[Records from a data collection]
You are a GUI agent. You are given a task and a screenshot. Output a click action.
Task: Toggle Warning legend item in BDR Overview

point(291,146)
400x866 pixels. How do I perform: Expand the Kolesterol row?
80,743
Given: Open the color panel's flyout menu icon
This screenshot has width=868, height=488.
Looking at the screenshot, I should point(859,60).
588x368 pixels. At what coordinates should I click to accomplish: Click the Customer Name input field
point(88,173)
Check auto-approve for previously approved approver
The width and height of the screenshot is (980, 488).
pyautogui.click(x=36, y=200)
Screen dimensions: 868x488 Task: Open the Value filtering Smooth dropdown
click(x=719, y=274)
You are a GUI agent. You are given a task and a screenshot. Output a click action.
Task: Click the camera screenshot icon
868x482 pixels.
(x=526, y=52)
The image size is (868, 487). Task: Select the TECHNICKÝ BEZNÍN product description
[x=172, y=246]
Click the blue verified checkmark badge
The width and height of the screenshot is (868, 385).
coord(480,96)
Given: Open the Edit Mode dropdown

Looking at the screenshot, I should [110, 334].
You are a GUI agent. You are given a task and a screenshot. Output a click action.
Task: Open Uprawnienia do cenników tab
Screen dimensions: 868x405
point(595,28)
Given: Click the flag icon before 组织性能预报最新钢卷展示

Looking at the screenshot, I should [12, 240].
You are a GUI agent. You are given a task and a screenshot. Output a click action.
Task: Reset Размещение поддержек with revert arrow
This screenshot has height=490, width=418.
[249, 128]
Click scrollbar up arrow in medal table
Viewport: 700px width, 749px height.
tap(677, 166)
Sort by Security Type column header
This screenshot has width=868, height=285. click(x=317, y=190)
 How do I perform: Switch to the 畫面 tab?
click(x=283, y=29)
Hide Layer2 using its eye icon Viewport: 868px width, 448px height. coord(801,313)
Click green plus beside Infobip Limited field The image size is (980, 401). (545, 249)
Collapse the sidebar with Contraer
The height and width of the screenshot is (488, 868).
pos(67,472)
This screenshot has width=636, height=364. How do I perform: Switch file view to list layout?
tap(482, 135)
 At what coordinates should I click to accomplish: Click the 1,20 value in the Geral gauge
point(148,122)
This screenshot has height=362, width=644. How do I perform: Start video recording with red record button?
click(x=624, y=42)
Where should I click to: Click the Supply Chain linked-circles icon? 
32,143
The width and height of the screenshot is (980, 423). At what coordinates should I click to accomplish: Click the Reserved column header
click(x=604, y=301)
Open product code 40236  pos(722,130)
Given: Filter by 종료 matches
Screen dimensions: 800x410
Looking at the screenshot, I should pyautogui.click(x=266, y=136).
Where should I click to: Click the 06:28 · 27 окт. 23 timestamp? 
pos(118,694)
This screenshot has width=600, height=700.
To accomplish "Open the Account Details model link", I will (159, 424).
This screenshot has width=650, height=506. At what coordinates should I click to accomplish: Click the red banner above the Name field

> [ASSIGNMENT]
An exact reproduction of all the entries above is required.

> [TASK ANSWER]
You are a GUI agent. You are given a task and a screenshot. Output a click action.
Task: Toggle Warning legend item in BDR Overview

point(291,146)
400x866 pixels. How do I perform: Expand the Kolesterol row?
80,743
Given: Open the color panel's flyout menu icon
This screenshot has width=868, height=488.
Looking at the screenshot, I should point(859,60).
588x368 pixels. At what coordinates should I click to accomplish: Click the Customer Name input field
point(88,173)
Check auto-approve for previously approved approver
The width and height of the screenshot is (980, 488).
pyautogui.click(x=36, y=200)
Screen dimensions: 868x488 Task: Open the Value filtering Smooth dropdown
click(x=719, y=274)
You are a GUI agent. You are given a task and a screenshot. Output a click action.
Task: Click the camera screenshot icon
868x482 pixels.
(x=526, y=52)
The image size is (868, 487). Task: Select the TECHNICKÝ BEZNÍN product description
[x=172, y=246]
Click the blue verified checkmark badge
The width and height of the screenshot is (868, 385).
coord(480,96)
Given: Open the Edit Mode dropdown

Looking at the screenshot, I should [110, 334].
You are a GUI agent. You are given a task and a screenshot. Output a click action.
Task: Open Uprawnienia do cenników tab
Screen dimensions: 868x405
point(595,28)
Given: Click the flag icon before 组织性能预报最新钢卷展示

Looking at the screenshot, I should [12, 240].
You are a GUI agent. You are given a task and a screenshot. Output a click action.
Task: Reset Размещение поддержек with revert arrow
This screenshot has height=490, width=418.
[249, 128]
Click scrollbar up arrow in medal table
Viewport: 700px width, 749px height.
tap(677, 166)
Sort by Security Type column header
This screenshot has width=868, height=285. click(x=317, y=190)
 How do I perform: Switch to the 畫面 tab?
click(x=283, y=29)
Hide Layer2 using its eye icon Viewport: 868px width, 448px height. coord(801,313)
Click green plus beside Infobip Limited field The image size is (980, 401). (545, 249)
Collapse the sidebar with Contraer
The height and width of the screenshot is (488, 868).
pos(67,472)
This screenshot has width=636, height=364. How do I perform: Switch file view to list layout?
tap(482, 135)
 At what coordinates should I click to accomplish: Click the 1,20 value in the Geral gauge
point(148,122)
This screenshot has height=362, width=644. How do I perform: Start video recording with red record button?
click(x=624, y=42)
Where should I click to: Click the Supply Chain linked-circles icon? 
32,143
The width and height of the screenshot is (980, 423). At what coordinates should I click to accomplish: Click the Reserved column header
click(x=604, y=301)
Open product code 40236  pos(722,130)
Given: Filter by 종료 matches
Screen dimensions: 800x410
Looking at the screenshot, I should pyautogui.click(x=266, y=136).
Where should I click to: Click the 06:28 · 27 окт. 23 timestamp? 
pos(118,694)
This screenshot has width=600, height=700.
To accomplish "Open the Account Details model link", I will (159, 424).
This screenshot has width=650, height=506. At what coordinates should I click to accomplish: Click the red banner above the Name field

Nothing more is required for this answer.